The Importance Of School-Based Mental Health Services – Milford-Orange Times
By Jennifer Fiorillo
In the last three years we have seen an emphasis on the need to support mental health services in our schools. This push has been brought about by the spike in trauma, as well as emotional and behavioral issues in children and adolescents throughout the last several years since the COVID-19 pandemic.
Although there has been more advocacy for school-based services in the recent past, mental and behavioral health issues in our youth have been prevalent for long before that time.
According to the US Department of Health and Human Services, one in five children and adolescents experience a mental health problem during their years in school. Some of these issues can include anxiety, depression, coping with bullying, stress and substance use. More severe problems that have been on the rise in the last several years include self-injurious, suicidal and aggressive behaviors.
A report issued by the Substance Abuse and Mental Health Services Administration in 2019 outlines that 3.8 million adolescents ages 12-17 reported a major depressive episode in the last year. What’s troubling is that nearly 60 percent of those adolescents did not receive treatment – and out of those who did, two-thirds of them accessed services in the school. The school provides an ideal environment for caring relationships, positive development and intervention, making it more likely that students will access treatment and receive support navigating the system to connect them to appropriate services.
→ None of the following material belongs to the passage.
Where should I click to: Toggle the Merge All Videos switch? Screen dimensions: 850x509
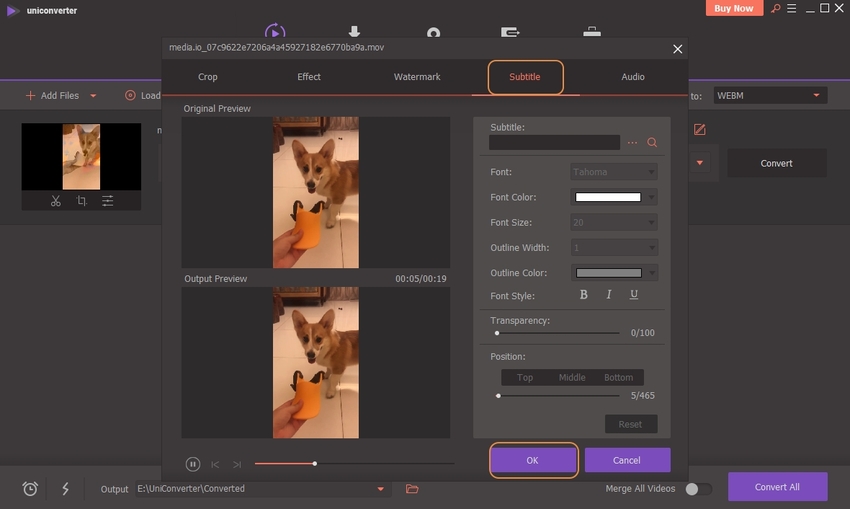pos(698,489)
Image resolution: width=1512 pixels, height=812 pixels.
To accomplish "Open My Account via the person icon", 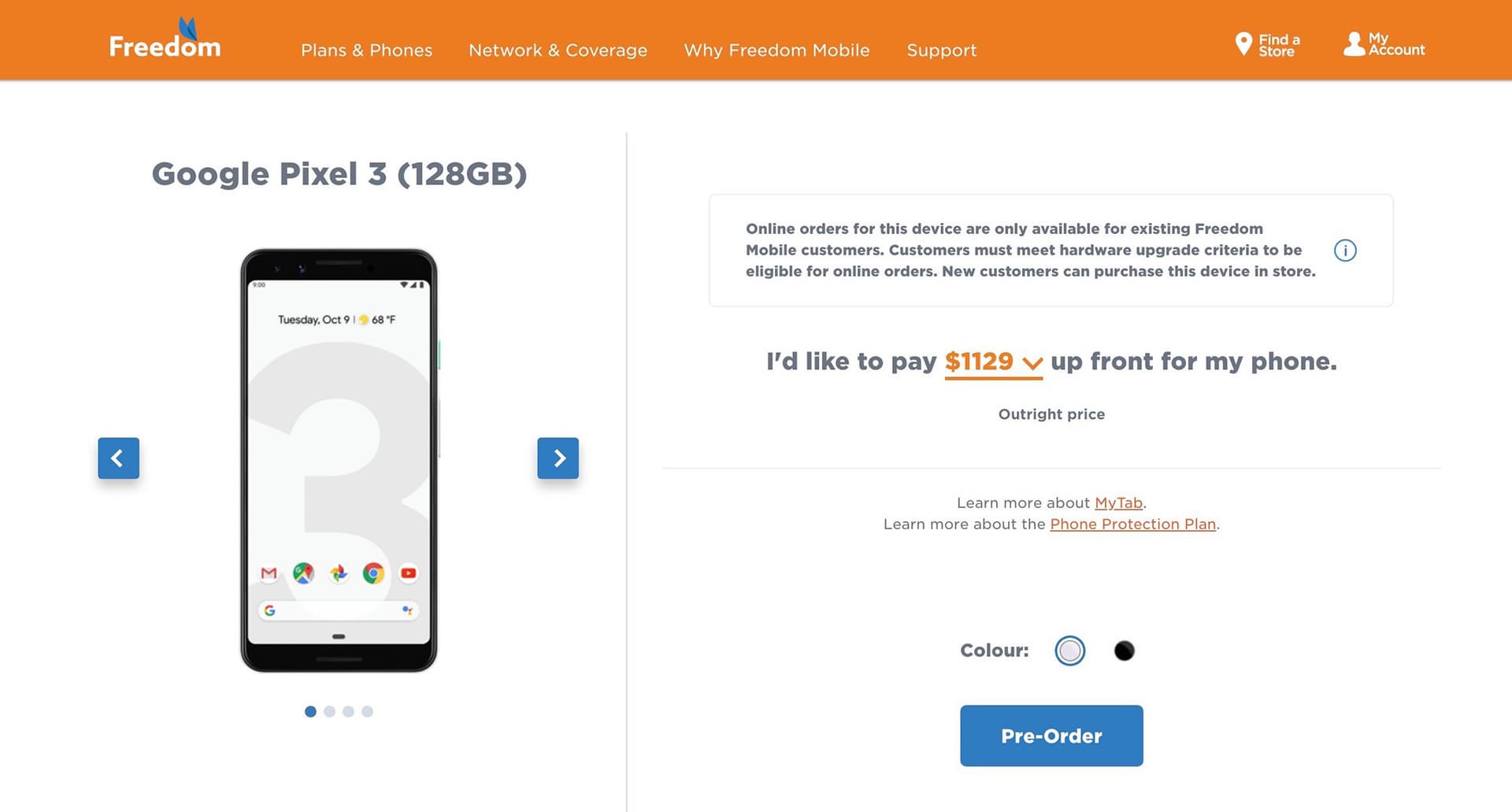I will (1354, 44).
Schools struggle to meet the mental health needs of students, especially as the demand has increased. The National Association of Social Workers recommends a ratio of 250 students for each social worker. In 2022, this ratio was one social worker for every 580 students. The recommended ratio for school psychologists is one for every 500 students. This number can get as high as one to 5,000 in some states. The shortage of staff in schools to address mental health issues is concerning given that the school setting is a place where it is more likely kids will access treatment.
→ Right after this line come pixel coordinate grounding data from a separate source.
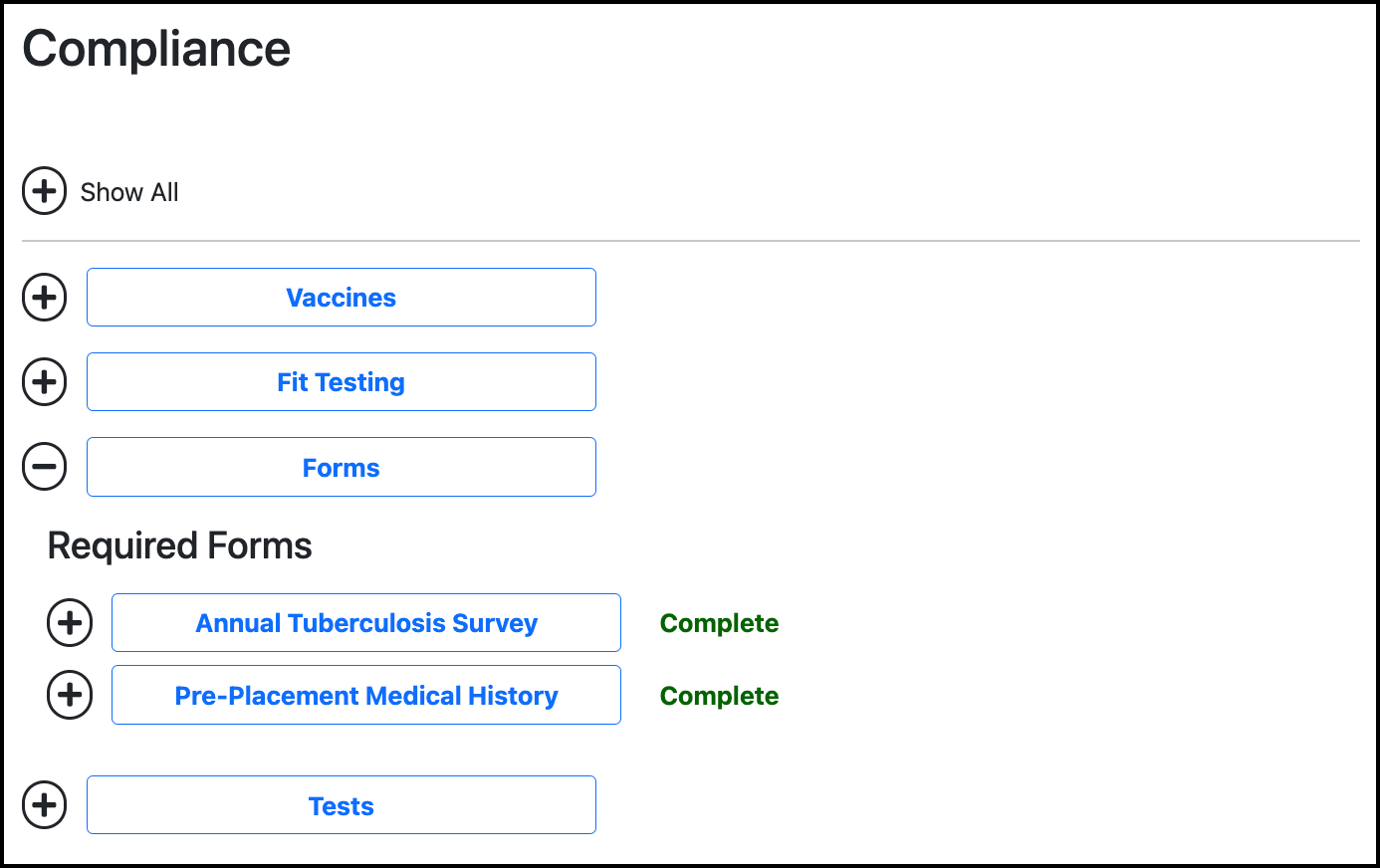Click the plus icon next to Fit Testing
Viewport: 1380px width, 868px height.
(44, 381)
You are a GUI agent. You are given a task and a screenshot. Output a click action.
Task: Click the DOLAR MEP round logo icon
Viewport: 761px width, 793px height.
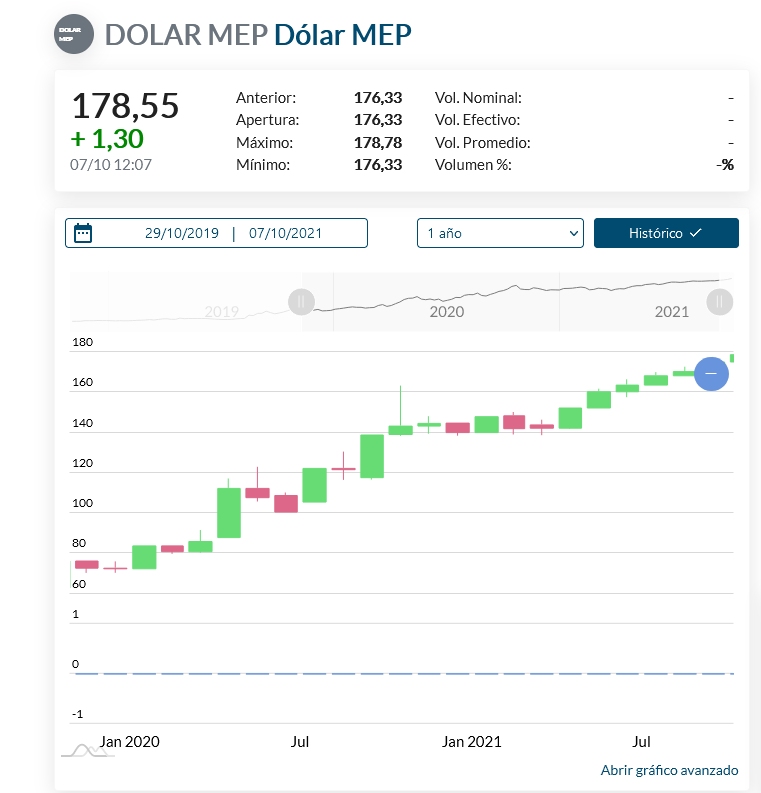[x=70, y=33]
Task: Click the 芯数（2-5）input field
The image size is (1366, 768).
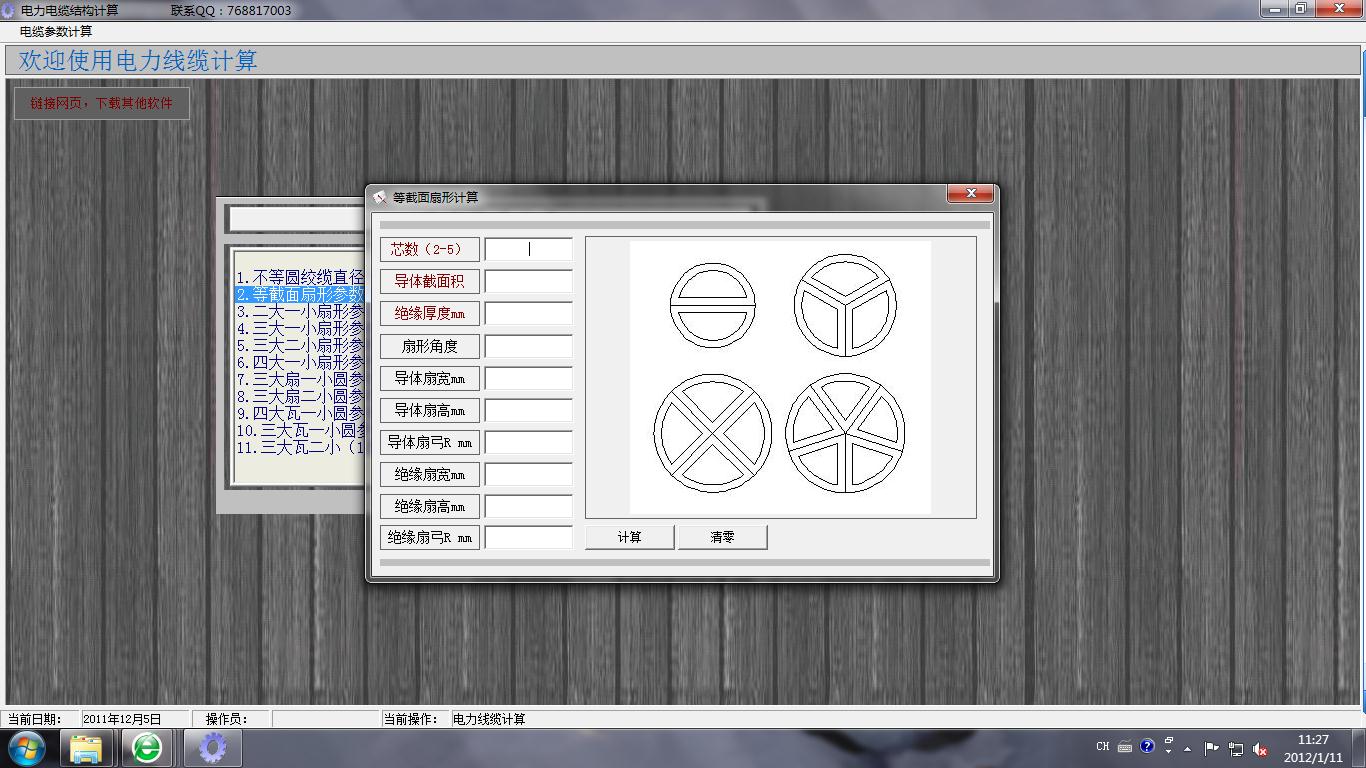Action: pyautogui.click(x=528, y=250)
Developing partnerships with community-based provider organizations has been one strategy that schools have used to better manage the increase in need and complex emotional and behavioral issues that children and adolescents are experiencing. School-based mental health services provide a direct link to clinical expertise for mental health screening and treatment that also allows for more seamless collaboration between school personnel, parents and external resources.
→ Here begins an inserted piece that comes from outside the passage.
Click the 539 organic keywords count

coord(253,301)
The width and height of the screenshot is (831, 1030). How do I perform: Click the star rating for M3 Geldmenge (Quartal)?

As a partner of the West Haven and Milford School systems, Bridges Healthcare will be providing evidenced-based trauma informed treatment to students and training on trauma screening to school personnel through a grant awarded by the Substance Abuse and Mental Health Services Administration. Through this funding, a clinician will be available at West Shore Middle School, Johnathon Law High School in Milford, and Carrigan-Intermediate School and West Haven High School in West Haven. A case manager will also be available as part of this initiative to work with the school in supporting students and families in navigating the service system. Bridges is very excited to be partnering with these schools to meet students where they are and reduce barriers to care.